This Foodie Friday I’d like us to think about something you’ve probably seen happen in your town. A restaurant will offer a dish that becomes insanely popular and suddenly everyone is offering their take on it. Cronuts, dishes with foams instead of sauces, or even stuffed burgers (Juicy Lucy’s) are examples. It’s not just restaurants either. One soda brand goes “clear” and suddenly everyone has a “clear” or “crystal” or something similar. The supermarket is stuffed to the gills with innovative products and the several follow-ons produced by competitors.
What does this show us? That businesses pay attention to their competition and are tracking what the other guy is doing. That’s good and important. After all, listening is a fundamental skill.
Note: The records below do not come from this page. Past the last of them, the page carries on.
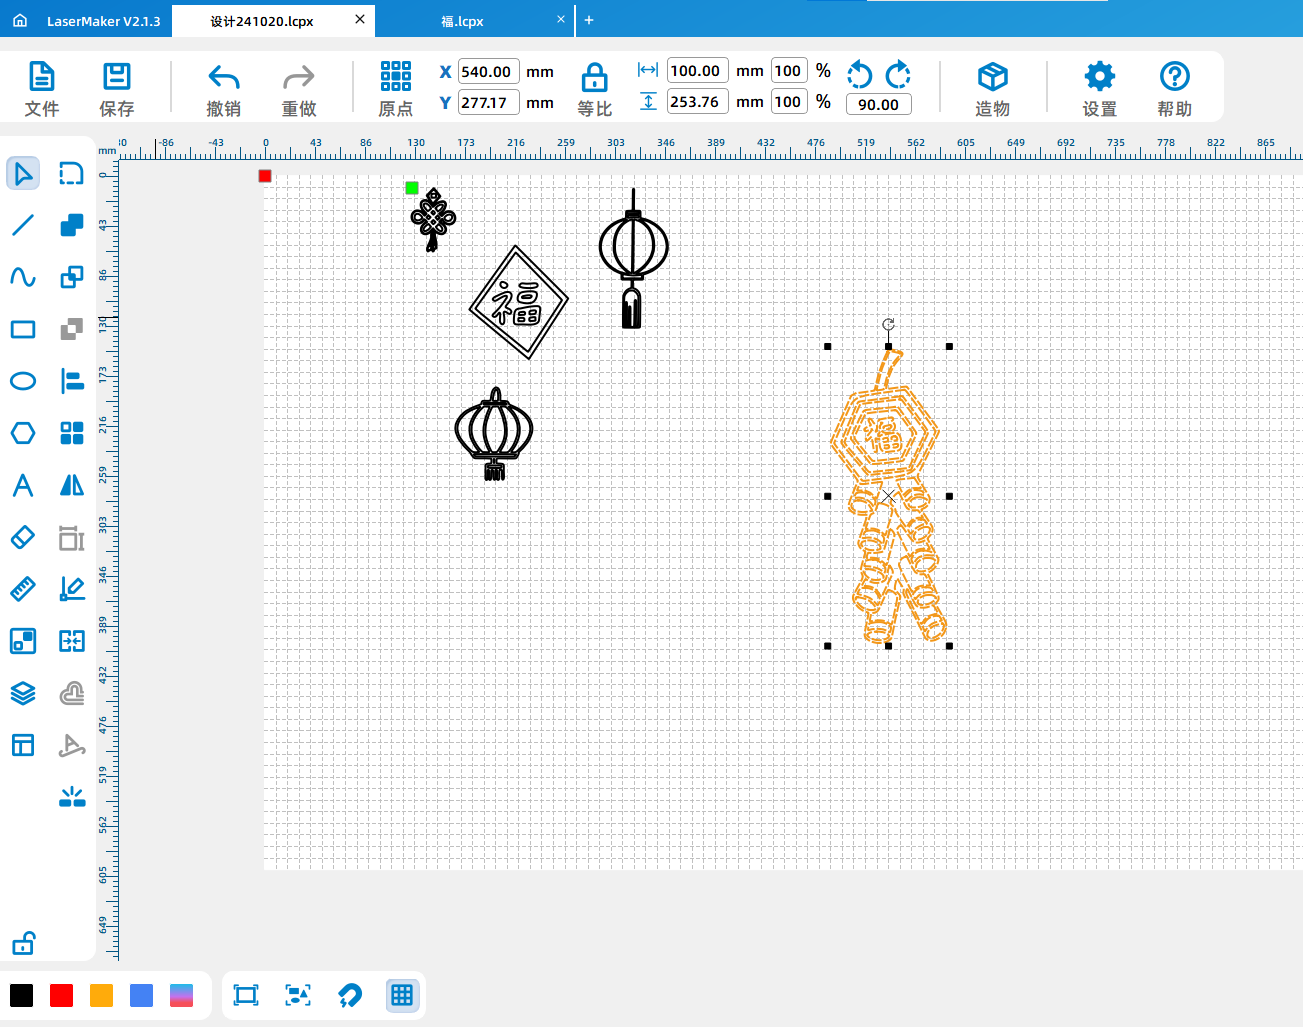Choose the rectangle shape tool
This screenshot has width=1303, height=1027.
(x=23, y=329)
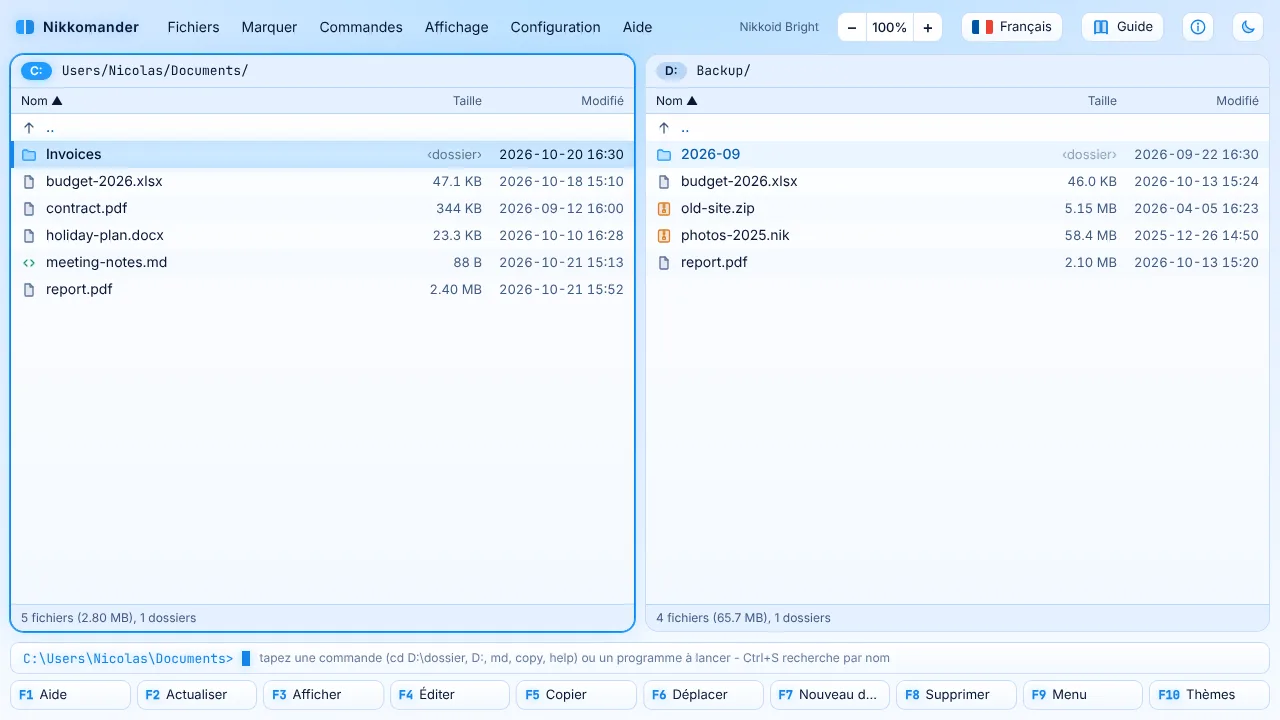Select the Invoices folder icon
The height and width of the screenshot is (720, 1280).
click(x=29, y=155)
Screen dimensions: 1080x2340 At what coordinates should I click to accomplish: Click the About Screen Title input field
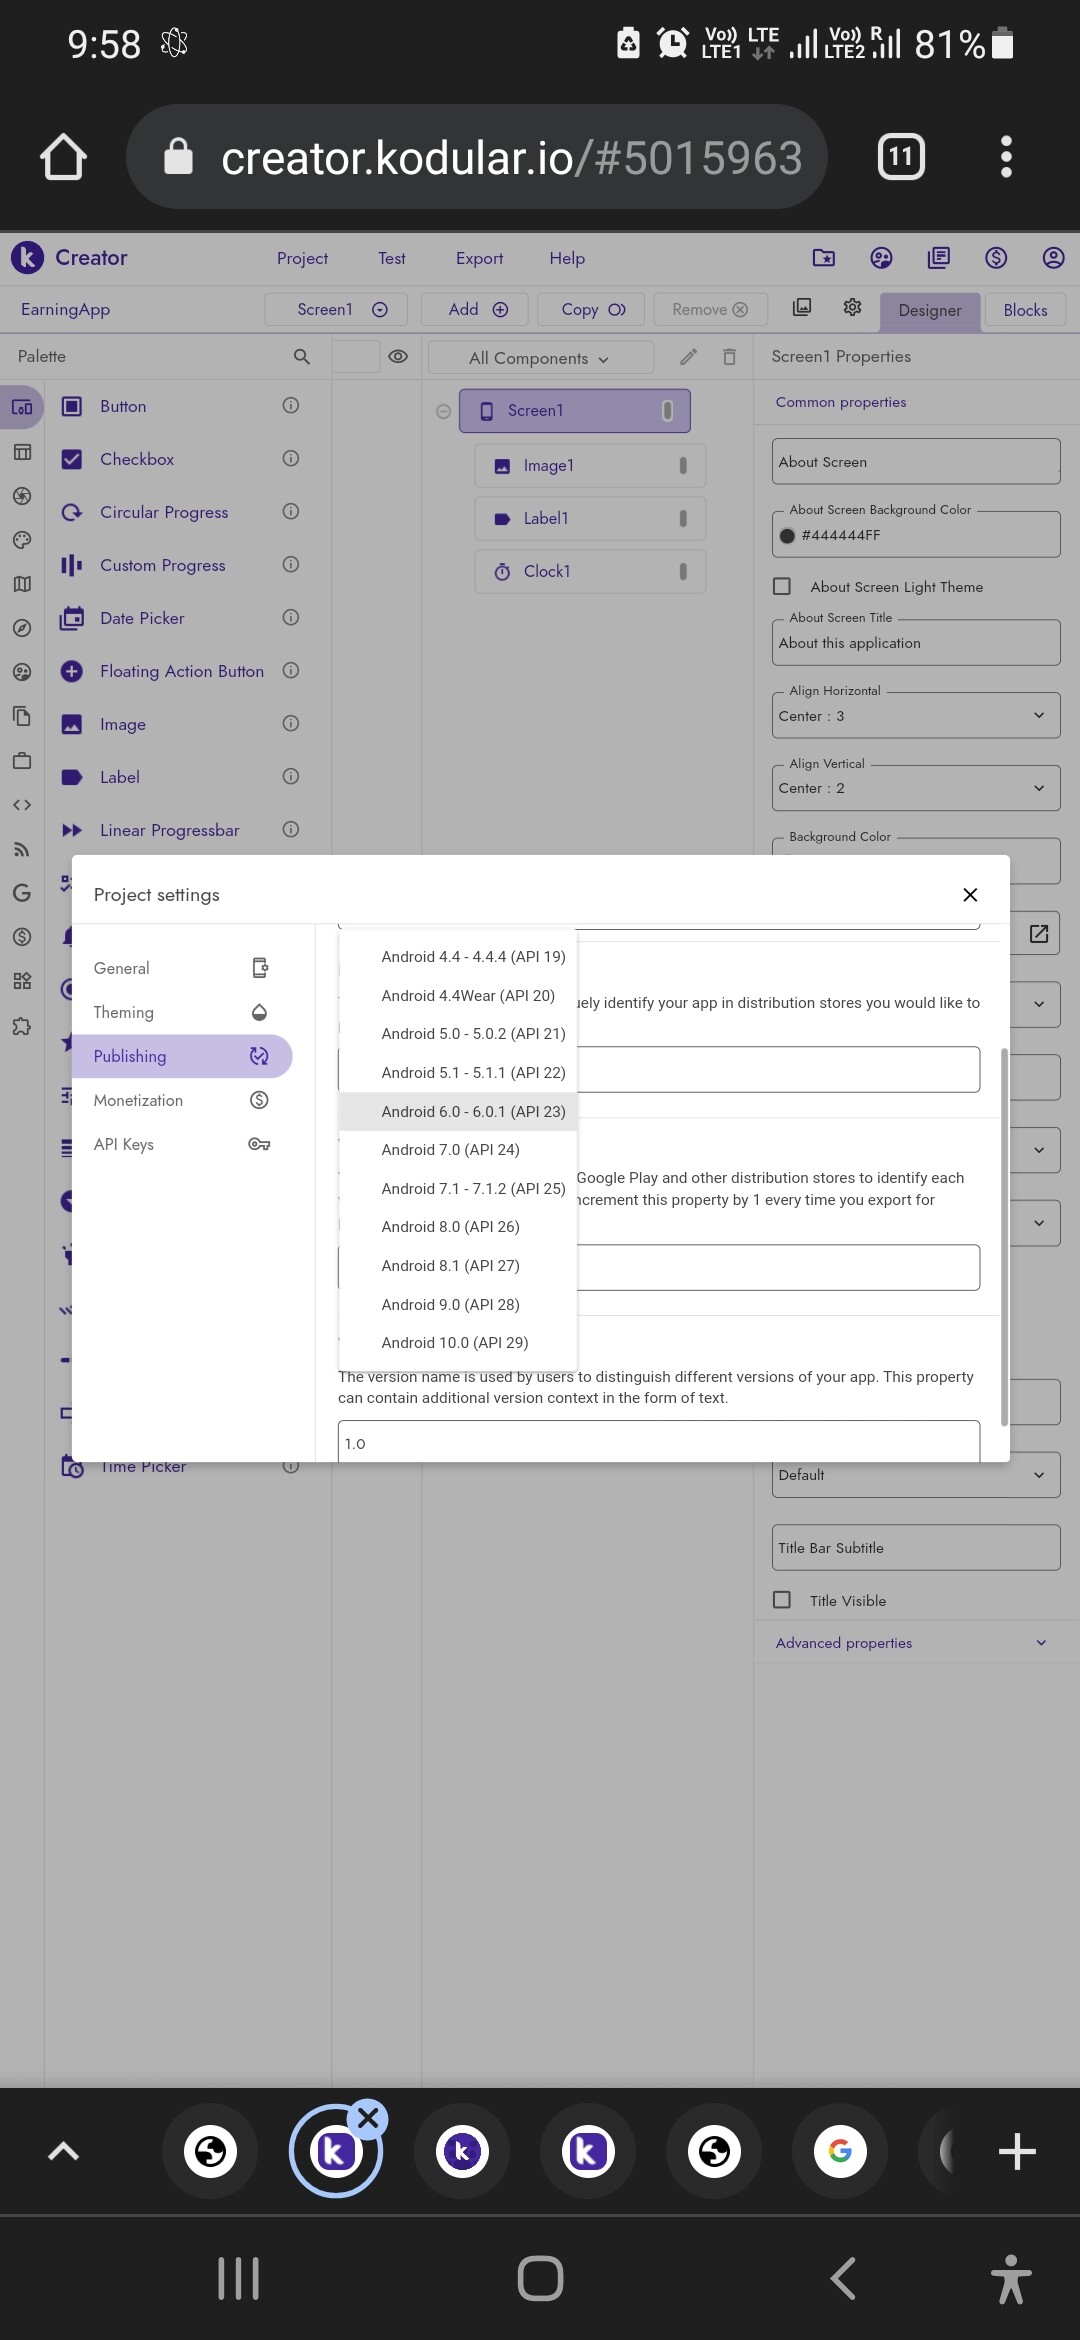tap(915, 643)
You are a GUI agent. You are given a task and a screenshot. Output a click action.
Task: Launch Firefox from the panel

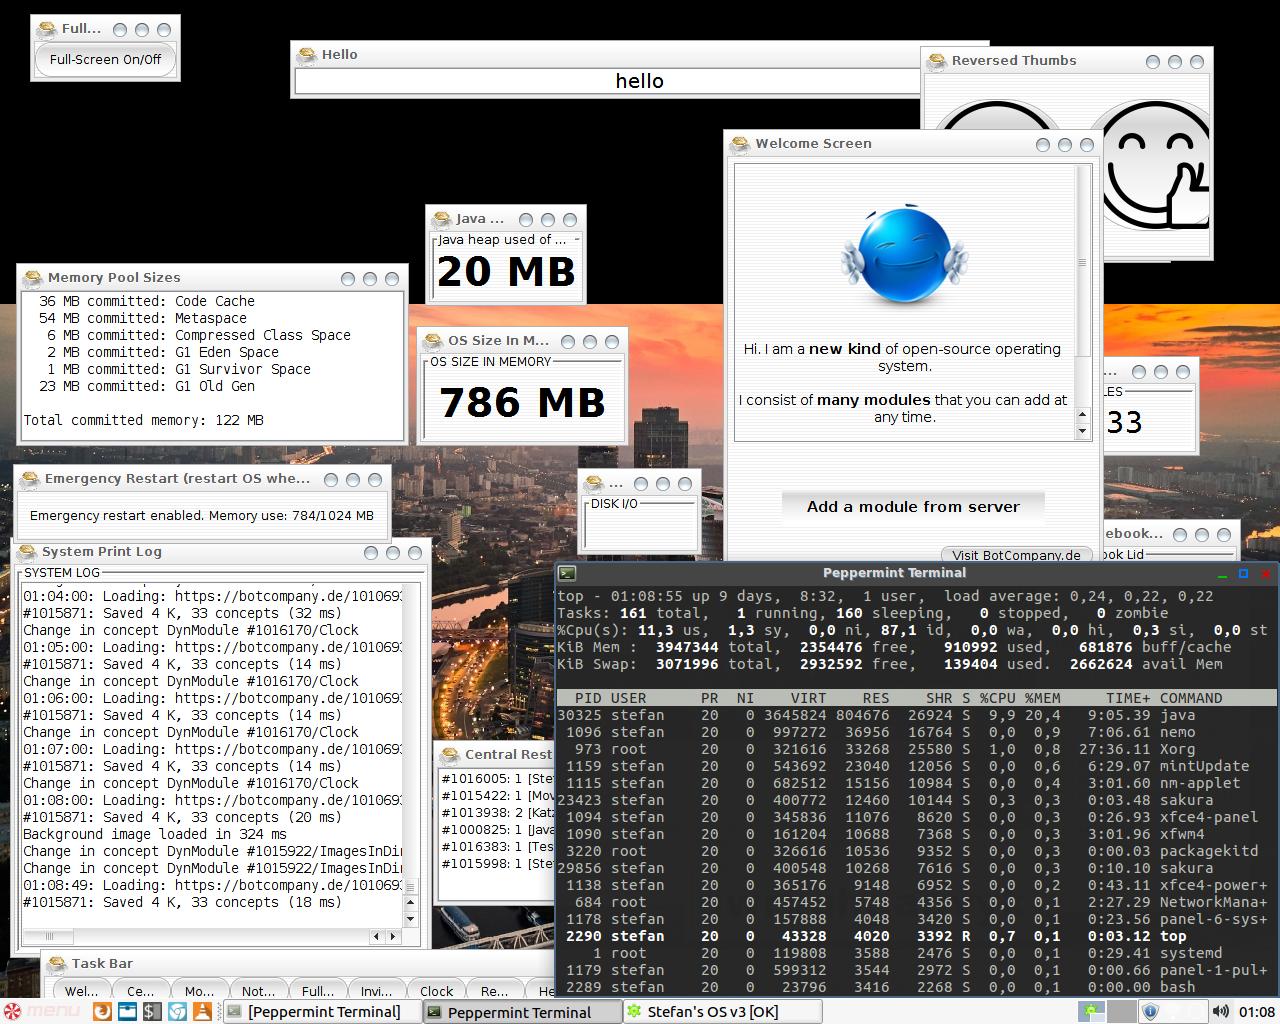point(101,1011)
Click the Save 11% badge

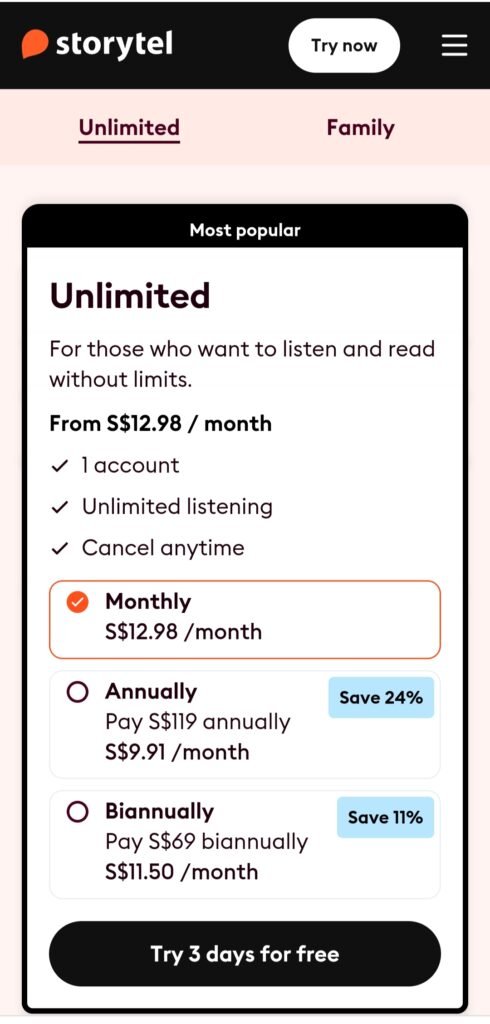pos(385,818)
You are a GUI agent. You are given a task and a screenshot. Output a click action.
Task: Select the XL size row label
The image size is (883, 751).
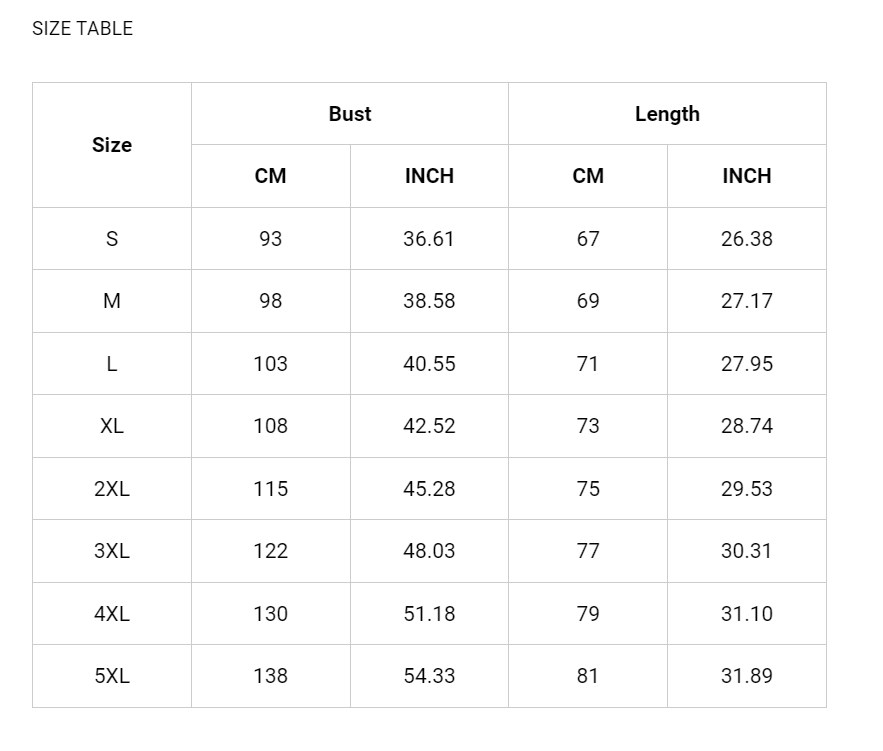pos(112,426)
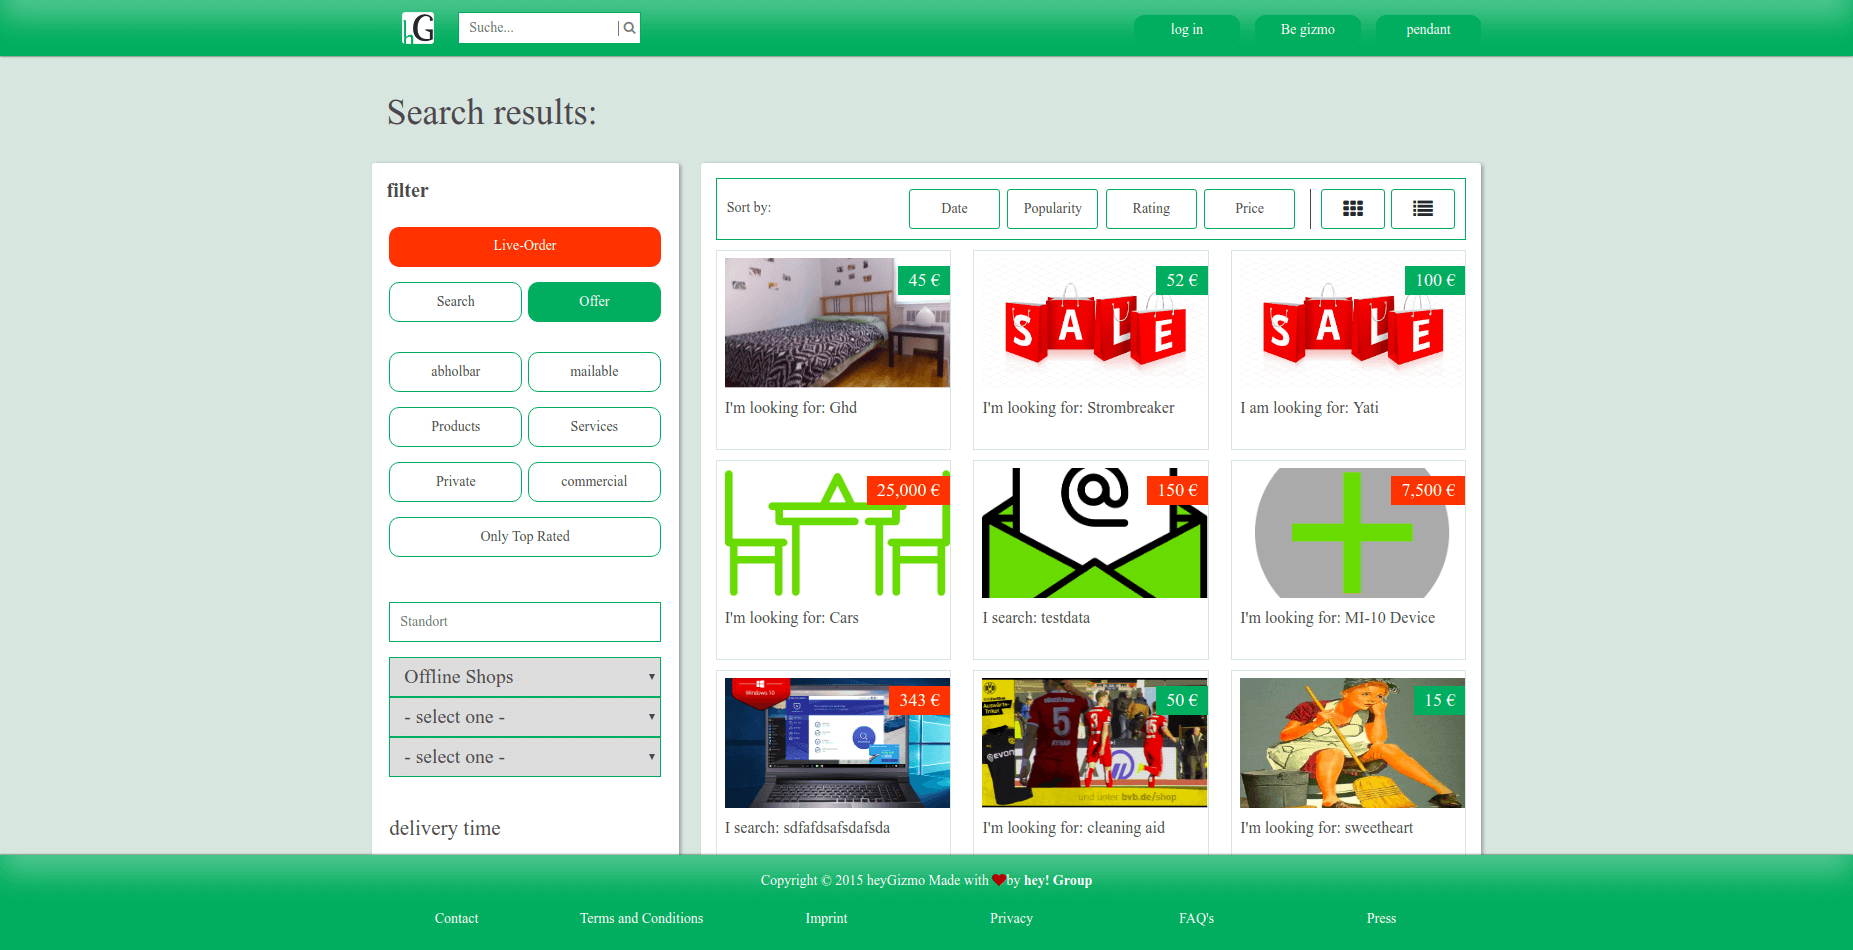Sort results by Price
The height and width of the screenshot is (950, 1853).
pyautogui.click(x=1249, y=209)
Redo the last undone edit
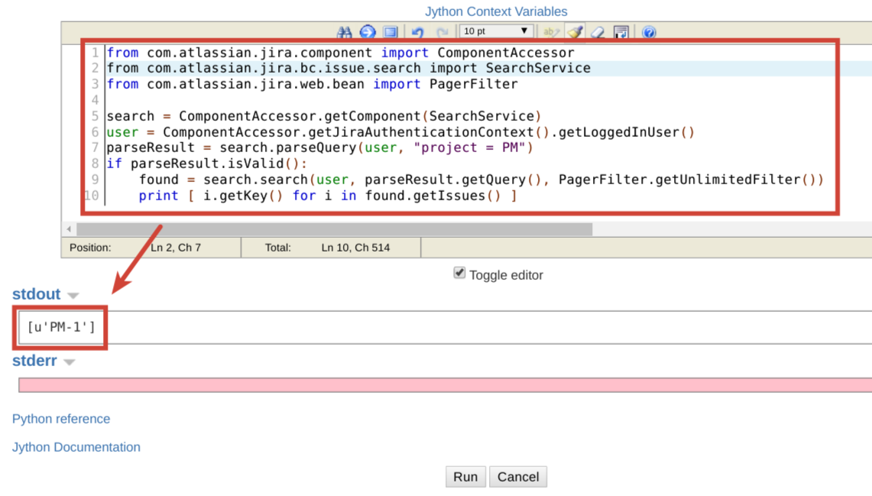The height and width of the screenshot is (496, 872). (442, 32)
Listening, however, isn’t necessarily reacting. Tracking isn’t following.
It’s not just in the food business. When Ecco had huge success with their hip spikeless golf shoes, suddenly every shoe company had a version. Of course, what the other guys missed was Ecco’s fashion sense, and some of the products were as bad as just wearing tennis shoes to play golf. Microsoft wasted a lot of time and money following Apple everywhere and producing their own versions of Apple products. Still using your Zune?
If you’re going to do your version of a competitor’s product, the impetus for that should be your customers’ expressions of need and not some knee-jerk reaction to what the competitor is doing. First, you might not understand how well the product is selling for the competition. Second, you don’t know what their costs are to produce the dish. Third, even if you do know the previously mentioned data points, you might produce an inferior version which damages your reputation and enhances that of the competition. Finally, and most importantly, follow your customers. Are they defecting to some other brand? Why? Is it to the new product or because you’ve taken them for granted in your haste to follow the other guy rather than them?
Paying attention to what the competition is doing is important but following them can be fatal. Follow your customers, not your competitors.